Head of UN health agency calls for efforts to de-stigmatize mental illness

Dr. Brundtland
The head of the United Nations health agency today called for efforts to take the shame out of mental health illnesses, which affect hundreds of millions of people worldwide.

"Only when we address the stigma and discrimination together will we be able to make real progress," Dr. Gro Harlem Brundtland, Director-General of the World Health Organization (WHO), said in an address at Mathari National Mental Hospital in Nairobi. She pointed out that globally, one person in every four will be affected by a mental disorder at some stage of life. "It is a rare family that will never have an encounter with it," she said.

Speaking just three days in advance of World Health Day, which this year will tackle the theme of mental illness, Dr. Brundtland emphasized that such disorders have "nothing to do with personal failure." Rather, those illnesses comprise "a set of mostly curable, but crippling diseases that attack our most vulnerable possession: our sense of self."

While taboos regarding AIDS and cancer were breaking down, people were still reluctant to talk about mental illness, she observed. "We don't want to know and we don't want to see," she said, adding, "We don't dare to understand and to care."

WHO estimates that currently, more than 400 million people worldwide are suffering from some kind of mental and neurological disorder, including substance abuse disorders. Five of the ten leading causes of disability are mental problems such as depression, schizophrenia, bipolar disorders, alcohol dependence, and obsessive- compulsive disorders. Depression is ranked fourth among the 10 leading causes of the global burden of disease, and the agency predicts that by 2020, it will have jumped to second place.

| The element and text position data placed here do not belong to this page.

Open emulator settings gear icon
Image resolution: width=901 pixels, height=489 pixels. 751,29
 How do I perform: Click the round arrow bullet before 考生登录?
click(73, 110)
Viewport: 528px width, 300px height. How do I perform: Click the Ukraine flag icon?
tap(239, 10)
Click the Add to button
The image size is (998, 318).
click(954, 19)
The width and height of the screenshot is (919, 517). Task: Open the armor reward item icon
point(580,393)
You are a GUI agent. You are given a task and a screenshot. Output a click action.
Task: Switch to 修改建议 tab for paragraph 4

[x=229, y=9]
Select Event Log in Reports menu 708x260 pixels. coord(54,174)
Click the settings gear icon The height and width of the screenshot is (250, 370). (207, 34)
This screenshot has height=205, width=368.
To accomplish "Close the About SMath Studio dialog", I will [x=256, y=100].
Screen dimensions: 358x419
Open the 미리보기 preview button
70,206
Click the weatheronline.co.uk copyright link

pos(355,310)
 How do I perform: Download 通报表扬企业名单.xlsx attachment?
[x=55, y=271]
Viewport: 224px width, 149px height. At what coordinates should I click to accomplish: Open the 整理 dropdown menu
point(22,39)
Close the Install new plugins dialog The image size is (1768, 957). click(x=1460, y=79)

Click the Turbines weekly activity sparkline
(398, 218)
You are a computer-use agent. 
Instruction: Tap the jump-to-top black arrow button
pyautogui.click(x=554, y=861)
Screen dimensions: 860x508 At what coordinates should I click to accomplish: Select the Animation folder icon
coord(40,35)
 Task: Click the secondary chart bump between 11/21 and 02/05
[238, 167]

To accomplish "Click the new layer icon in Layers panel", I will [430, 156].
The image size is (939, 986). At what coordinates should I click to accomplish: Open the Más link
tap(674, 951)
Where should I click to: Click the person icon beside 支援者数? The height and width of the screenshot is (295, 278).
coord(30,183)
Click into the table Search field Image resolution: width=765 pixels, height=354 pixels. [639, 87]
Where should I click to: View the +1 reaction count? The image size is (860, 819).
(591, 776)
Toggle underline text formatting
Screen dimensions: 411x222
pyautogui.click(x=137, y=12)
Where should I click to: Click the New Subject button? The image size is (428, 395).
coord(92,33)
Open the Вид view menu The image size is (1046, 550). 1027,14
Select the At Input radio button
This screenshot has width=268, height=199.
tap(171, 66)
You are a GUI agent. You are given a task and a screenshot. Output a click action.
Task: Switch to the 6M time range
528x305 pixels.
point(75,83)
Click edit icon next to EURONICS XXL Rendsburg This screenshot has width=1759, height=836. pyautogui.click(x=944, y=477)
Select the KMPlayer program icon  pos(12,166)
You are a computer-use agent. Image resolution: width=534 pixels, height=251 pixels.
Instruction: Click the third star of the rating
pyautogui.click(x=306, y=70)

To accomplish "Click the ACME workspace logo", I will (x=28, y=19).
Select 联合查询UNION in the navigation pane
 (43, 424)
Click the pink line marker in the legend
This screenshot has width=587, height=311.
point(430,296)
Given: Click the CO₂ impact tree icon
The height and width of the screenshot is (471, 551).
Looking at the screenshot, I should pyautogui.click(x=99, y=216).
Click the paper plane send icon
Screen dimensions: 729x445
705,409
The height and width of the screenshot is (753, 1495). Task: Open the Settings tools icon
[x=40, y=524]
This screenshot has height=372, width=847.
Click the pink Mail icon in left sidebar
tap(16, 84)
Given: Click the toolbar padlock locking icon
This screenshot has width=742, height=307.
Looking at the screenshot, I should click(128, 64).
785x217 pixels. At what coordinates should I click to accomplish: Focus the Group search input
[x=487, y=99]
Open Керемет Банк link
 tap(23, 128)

Dr. Brundtland held out hope in the face of these grim statistics, noting that there are now cost-effective interventions to treat the majority of mental and neurological disorders. "Yet, there is a great gap between the number of people who suffer from these diseases and the number who receive treatment and care," she said. In many countries, insurance companies discriminate between physical and mental disorders. Labour policies are less open to welcoming people with a history of mental disorders than those with physical ones.

In response, the WHO Director-General called for constant efforts to counter the negative stereotypes and misconceptions surrounding mental disorders and legislation to reduce discrimination in the workplace and in access to basic services.